Which brings us back to Fatima’s treatment and exposure of self - the music, at its best, highlights the machinations of her psyche in coping with how she understands her place in music. If “neo-soul” hadn’t already been co-opted by music execs to sell forward-thinking black records in the ‘90s, it would be a perfect description of Yellow Memories
. The album seems a modern interpretation of the various crises of the best soul artists of the days of yore: whether she’s self-analyzing and self-improving on “Do Better” or lamenting love gone dull on “Biggest Joke of All,” she chronicles her journey through her nebulous day-to-day life, her very real responses to her very real problems. Except she’s also burdened with the extra issue of creating a soul album in which all the instruments are imagined, where the music itself (if not the musical ideas) comes from an array of mostly white producers instead of a full cadre of backup vocalists and musicians. It’s a tricky situation to deal with: sure, Floating Points and Flako make some of the most interesting music coming out today, but are we really sure they feel
the way Fatima wants them to feel, the way B.B. King felt when he wailed away on his guitar, the same way she wants to make us feel when she sings to us?
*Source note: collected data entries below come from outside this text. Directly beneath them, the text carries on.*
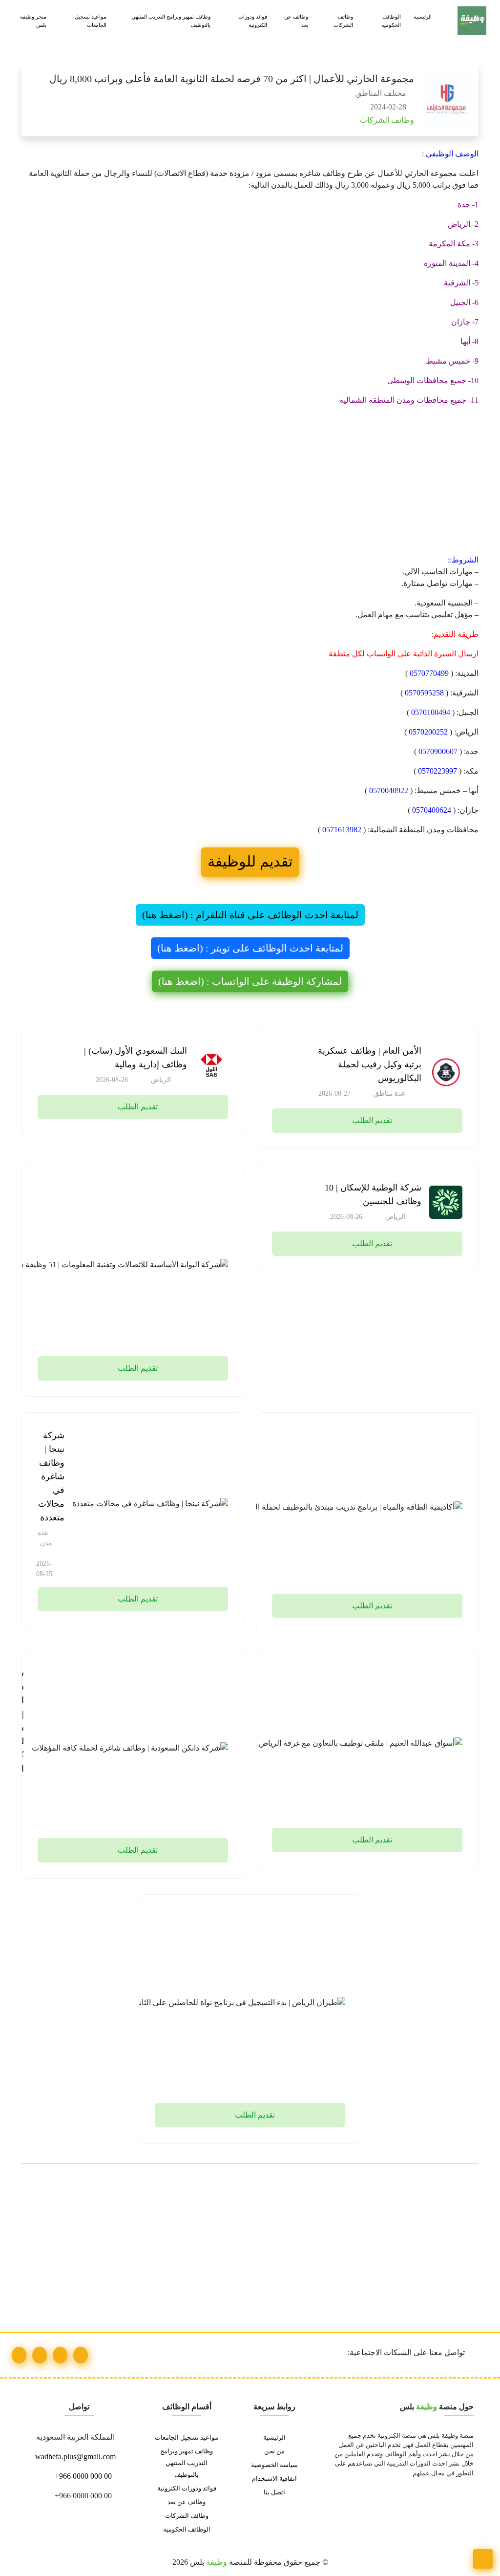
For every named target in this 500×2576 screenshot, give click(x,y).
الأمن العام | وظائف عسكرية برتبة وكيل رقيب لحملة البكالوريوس (369, 1064)
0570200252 (428, 732)
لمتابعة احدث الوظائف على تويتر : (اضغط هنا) (250, 948)
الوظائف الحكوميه (391, 21)
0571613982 (341, 829)
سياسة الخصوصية (274, 2465)
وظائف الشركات (343, 21)
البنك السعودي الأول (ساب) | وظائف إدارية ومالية (135, 1057)
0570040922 (388, 790)
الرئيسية (423, 17)
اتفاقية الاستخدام (274, 2478)
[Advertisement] (250, 482)
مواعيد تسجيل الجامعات (90, 21)
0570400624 (431, 810)
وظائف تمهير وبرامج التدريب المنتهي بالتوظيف (170, 21)
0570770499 (429, 673)
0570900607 (438, 751)
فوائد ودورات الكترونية (252, 21)
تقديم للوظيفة (250, 861)
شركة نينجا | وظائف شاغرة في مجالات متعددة (51, 1476)
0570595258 (424, 693)
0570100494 (430, 712)
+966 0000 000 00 (82, 2476)
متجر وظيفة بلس (33, 21)
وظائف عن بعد (296, 21)
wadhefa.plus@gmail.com (76, 2456)
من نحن (274, 2451)
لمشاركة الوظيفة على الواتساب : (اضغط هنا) (250, 981)
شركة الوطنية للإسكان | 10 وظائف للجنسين (373, 1194)
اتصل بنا (274, 2492)
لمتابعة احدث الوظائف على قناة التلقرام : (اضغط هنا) (250, 914)
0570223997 (437, 771)
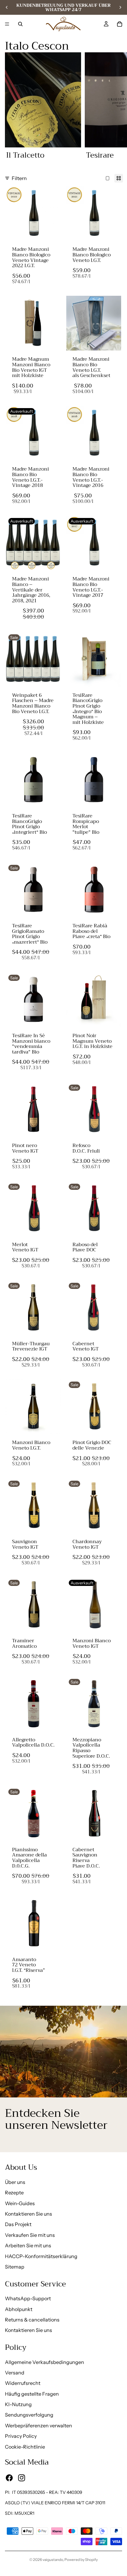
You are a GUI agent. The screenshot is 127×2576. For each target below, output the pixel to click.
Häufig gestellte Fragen (32, 2394)
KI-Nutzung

The slow-burner downtempo of closer “Gave Me My Name” represents an ideal answer. “Have you forgotten about me?” she pleads. “You gave me my name.” In one of the most vulnerable and emotion-filled vocal performances this year, she reveals herself fully, naked and pained and human. The gorgeous organ and heartbreaking vocals shatter any doubts about her legitimacy as a soul singer by revealing other doubts she holds for herself as an artist, a person, a woman of color, and a whole host of other identities and masks she inhabits. At the risk of sounding hyperbolic, this is the nebulous essence of a lot of quintessentially soulful and human questions we all hold about ourselves to some extent. It picks up the discussion which has been held sparingly since the rise of gangsta-rap and politically conscious hip-hop, the one so carefully picked apart and reassembled by the best musicians of a sadly-bygone era. Yellow Memories
is a worthy successor to the soul, funk, and R&B of the ideologically-charged ‘50s, ‘60s, and ‘70s, and for that, and all its countless other positive facets, it is an absolutely vital work of art.